In the past ten years, the EU has already established a number of measures in this area, most notably the energy efficiency and the energy performance of buildings directives, as well as important rules on eco-design and energy labelling. These measures have contributed considerably to a reduction in EU energy consumption and helped consumers save energy and money. For example, new buildings now consume half of the energy they did in the 1980s and the benefits from eco-design and energy labelling policies can reach up to €500 of savings per household per year on energy bills.
We need to accelerate efforts, however. As part of the Clean Energy for All Europeans package, therefore, the Commission has launched new and ambitious energy efficiency measures. Building on the 2020 target of 20%, the aim is to set a binding energy efficiency target for 2030, as well as measures to improve the energy performance of products and buildings. We need a target that takes into account the remarkable pace of change in terms of new technologies and reduced costs through economies of scale. Indeed, as the negotiations on the revised EU energy efficiency directive enter the final stage, I believe that this rapid rate of change means that we can now reach the adequate level of ambition. This will bring further savings to consumers and will foster the development of energy efficiency technologies. And energy efficiency is an area where ambition pays off and where the costs are outweighed by the benefits in terms of GDP growth, increased employment, lower health-costs and a healthier environment, reinforced security of supply as well as reduced energy poverty.
I am very pleased that moves to accelerate the rate, quality and effectiveness of building renovation in the coming decades have now been agreed in the revised European performance in buildings directive — the first part of the clean energy package that was agreed by the European Parliament and the Council this month (May 2018). It was important to start with the buildings sector as it is the largest energy consumer in Europe, accounting for 40% of final energy consumption and 36% of greenhouse gas emissions, and even more if we take into account heating and cooling.
About three quarters of our building stock, however, remains energy inefficient and the current level of renovation is low. I am convinced that this revised directive, supported by various financing sources available at EU level, will boost investor certainty and help significantly increase renovation rates. The changes to energy performance rules for buildings will also encourage investors to take advantage of digital technologies, in particular smart metering technologies and smart home appliances. Similarly, new rules for pre-cabling will facilitate progress on charging points for electric vehicles, one of the obvious bottlenecks in the take-up of this technology.
Energy efficiency is not only one of the most cost effective ways to support the transition to a low-carbon economy, it is also an effective way to create investment, growth and employment opportunities in Europe. This is particularly true in the buildings’ sector.
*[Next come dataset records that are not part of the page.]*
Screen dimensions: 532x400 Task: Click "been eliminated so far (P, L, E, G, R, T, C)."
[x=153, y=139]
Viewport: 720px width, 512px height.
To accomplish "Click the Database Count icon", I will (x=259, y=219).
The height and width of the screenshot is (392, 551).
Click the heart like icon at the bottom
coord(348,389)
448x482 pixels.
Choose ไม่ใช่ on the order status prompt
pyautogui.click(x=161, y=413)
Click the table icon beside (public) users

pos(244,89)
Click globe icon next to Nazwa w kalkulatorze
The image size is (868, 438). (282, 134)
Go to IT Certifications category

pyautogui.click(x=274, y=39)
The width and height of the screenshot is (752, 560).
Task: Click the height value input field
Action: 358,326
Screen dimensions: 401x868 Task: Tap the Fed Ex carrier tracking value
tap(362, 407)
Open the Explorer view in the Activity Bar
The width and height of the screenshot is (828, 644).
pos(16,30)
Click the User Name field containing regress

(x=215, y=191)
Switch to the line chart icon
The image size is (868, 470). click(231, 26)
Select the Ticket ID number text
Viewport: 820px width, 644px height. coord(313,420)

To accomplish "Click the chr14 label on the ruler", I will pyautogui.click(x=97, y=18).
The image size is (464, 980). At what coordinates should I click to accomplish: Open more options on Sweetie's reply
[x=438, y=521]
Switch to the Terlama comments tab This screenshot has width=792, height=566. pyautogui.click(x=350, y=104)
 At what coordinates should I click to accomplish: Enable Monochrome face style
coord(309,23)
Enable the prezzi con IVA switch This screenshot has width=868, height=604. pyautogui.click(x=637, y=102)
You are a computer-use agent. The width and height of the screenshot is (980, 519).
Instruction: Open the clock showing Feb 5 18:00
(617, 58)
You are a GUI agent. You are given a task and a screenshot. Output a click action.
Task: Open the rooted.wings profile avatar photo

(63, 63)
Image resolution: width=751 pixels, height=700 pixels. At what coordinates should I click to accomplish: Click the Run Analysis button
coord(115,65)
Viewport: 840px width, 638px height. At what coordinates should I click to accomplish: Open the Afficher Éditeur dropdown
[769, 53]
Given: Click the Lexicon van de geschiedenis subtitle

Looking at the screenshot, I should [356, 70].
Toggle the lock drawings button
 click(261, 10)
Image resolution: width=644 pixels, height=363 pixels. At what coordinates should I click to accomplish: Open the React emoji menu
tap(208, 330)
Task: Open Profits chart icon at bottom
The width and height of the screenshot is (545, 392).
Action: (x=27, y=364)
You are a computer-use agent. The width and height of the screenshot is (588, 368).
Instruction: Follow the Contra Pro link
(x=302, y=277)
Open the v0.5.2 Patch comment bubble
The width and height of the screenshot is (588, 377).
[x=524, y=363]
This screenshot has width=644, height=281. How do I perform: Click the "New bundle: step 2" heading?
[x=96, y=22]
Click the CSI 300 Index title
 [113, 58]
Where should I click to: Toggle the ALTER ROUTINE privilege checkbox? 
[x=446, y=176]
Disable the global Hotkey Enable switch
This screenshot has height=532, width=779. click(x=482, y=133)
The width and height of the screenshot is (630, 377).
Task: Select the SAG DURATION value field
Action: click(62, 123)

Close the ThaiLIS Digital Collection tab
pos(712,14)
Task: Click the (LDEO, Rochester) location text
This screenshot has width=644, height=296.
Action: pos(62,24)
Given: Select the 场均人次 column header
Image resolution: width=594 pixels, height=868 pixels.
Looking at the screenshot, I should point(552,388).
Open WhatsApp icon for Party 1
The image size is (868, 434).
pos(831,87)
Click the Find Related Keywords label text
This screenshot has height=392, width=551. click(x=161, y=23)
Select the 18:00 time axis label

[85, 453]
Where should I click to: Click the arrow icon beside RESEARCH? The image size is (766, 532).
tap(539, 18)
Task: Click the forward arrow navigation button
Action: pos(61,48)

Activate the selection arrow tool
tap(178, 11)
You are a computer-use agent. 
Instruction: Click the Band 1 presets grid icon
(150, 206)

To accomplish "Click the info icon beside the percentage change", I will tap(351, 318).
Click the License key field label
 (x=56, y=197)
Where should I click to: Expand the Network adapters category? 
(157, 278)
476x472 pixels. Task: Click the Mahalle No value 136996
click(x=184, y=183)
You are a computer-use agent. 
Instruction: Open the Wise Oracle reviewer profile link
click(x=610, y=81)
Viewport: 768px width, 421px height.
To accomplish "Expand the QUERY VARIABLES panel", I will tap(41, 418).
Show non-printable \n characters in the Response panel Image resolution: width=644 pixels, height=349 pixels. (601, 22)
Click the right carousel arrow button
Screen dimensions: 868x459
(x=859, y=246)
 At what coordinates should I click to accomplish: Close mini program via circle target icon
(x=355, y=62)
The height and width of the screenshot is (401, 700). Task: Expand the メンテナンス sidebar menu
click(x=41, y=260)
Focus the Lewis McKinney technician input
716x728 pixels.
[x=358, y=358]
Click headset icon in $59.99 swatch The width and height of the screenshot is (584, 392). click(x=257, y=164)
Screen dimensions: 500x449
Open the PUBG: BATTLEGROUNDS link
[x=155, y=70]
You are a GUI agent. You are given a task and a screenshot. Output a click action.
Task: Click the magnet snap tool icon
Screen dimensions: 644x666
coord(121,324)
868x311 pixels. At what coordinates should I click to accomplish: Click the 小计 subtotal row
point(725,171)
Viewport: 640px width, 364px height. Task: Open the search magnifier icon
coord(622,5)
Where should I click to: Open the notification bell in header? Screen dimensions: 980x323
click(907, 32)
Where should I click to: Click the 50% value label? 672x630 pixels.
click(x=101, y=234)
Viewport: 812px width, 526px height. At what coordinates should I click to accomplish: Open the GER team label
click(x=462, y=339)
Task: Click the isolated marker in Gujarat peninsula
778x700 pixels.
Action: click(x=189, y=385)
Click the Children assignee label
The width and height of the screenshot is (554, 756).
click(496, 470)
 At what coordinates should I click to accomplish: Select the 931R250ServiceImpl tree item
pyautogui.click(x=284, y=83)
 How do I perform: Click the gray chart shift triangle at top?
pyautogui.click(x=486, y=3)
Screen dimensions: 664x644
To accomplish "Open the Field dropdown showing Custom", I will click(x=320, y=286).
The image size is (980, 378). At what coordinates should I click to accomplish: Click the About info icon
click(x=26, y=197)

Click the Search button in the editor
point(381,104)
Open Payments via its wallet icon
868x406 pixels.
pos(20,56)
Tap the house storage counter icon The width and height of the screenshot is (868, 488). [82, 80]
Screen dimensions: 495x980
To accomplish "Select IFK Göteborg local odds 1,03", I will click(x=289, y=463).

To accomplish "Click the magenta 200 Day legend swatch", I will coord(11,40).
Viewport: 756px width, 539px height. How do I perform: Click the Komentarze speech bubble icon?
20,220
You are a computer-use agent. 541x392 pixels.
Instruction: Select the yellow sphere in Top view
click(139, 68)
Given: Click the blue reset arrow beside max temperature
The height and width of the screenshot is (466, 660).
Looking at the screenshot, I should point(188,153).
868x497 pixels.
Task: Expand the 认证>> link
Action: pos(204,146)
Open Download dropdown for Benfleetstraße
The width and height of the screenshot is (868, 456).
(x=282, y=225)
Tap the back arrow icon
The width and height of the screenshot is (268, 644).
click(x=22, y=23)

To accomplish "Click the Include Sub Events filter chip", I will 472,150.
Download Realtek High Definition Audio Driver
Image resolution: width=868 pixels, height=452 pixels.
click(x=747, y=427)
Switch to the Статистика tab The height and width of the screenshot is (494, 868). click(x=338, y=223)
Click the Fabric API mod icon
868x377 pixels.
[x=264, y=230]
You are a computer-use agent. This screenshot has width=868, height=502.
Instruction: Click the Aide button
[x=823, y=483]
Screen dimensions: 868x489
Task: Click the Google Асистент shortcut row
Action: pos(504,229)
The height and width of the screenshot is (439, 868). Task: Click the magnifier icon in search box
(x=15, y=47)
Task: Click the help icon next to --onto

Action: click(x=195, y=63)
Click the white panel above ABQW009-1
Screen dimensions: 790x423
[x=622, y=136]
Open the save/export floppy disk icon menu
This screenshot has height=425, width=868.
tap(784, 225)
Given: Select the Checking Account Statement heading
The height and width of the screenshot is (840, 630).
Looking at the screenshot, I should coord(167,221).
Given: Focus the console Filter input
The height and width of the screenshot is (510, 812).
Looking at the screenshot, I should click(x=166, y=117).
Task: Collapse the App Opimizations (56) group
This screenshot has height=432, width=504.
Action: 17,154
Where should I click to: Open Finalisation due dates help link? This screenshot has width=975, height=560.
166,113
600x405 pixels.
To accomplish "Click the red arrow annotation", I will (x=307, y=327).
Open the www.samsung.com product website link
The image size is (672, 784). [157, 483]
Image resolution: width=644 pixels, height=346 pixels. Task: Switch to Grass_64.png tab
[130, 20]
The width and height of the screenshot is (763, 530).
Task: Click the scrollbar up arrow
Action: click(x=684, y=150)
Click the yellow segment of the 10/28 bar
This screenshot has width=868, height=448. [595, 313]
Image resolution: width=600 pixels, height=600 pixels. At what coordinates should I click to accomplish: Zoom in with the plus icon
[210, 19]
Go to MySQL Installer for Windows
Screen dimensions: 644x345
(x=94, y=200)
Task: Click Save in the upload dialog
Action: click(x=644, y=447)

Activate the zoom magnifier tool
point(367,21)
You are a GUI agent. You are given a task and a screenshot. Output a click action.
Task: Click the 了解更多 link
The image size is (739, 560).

The construction industry already provides 18 million direct jobs in Europe and accounts for 9% of our GDP. Construction activities that include renovation work and energy retrofits add almost twice as much value as the construction of new buildings. It is estimated that up to 700,000 jobs in the construction sector and 270,000 in the engineering sector will be created thanks to the measures put forward in the Clean Energy for All Europeans package. In short, I believe the energy renovation of buildings will not only foster innovation, but also be a real driver for growth and jobs that are local, sustainable and not at risk of relocation.
Beyond the regulatory framework, the role of local actors and in particular of cities will be decisive for the energy transition and the decarbonisation of buildings. Today, the transition to a smart, sustainable and secure energy system is no longer a choice. It is a responsibility towards all citizens. And cities are a motor of innovation and a driver of the EU economy, with three quarters of Europe’s population living in them. But they are also responsible for an equal share of the EU’s energy demand and greenhouse gas emissions. The Commission is therefore supporting cities to become smarter and engage with the use of digital and telecommunication technologies as they have the potential to accelerate the energy transition notably through better use of resources, smarter transport systems and more efficient ways to light and heat buildings.
The Clean Energy for All Europeans package will provide the stable legal framework to facilitate the necessary investment between now and 2030. This will be good for the environment, good for the economy and good for consumers in terms of quality of life and potentially lower household bills. In its recent blueprint for the EU budget from 2021 to 2027, with an objective of mainstreaming climate-related measures in 25% of future spending, the Commission has further underlined its commitment to the fight against climate change.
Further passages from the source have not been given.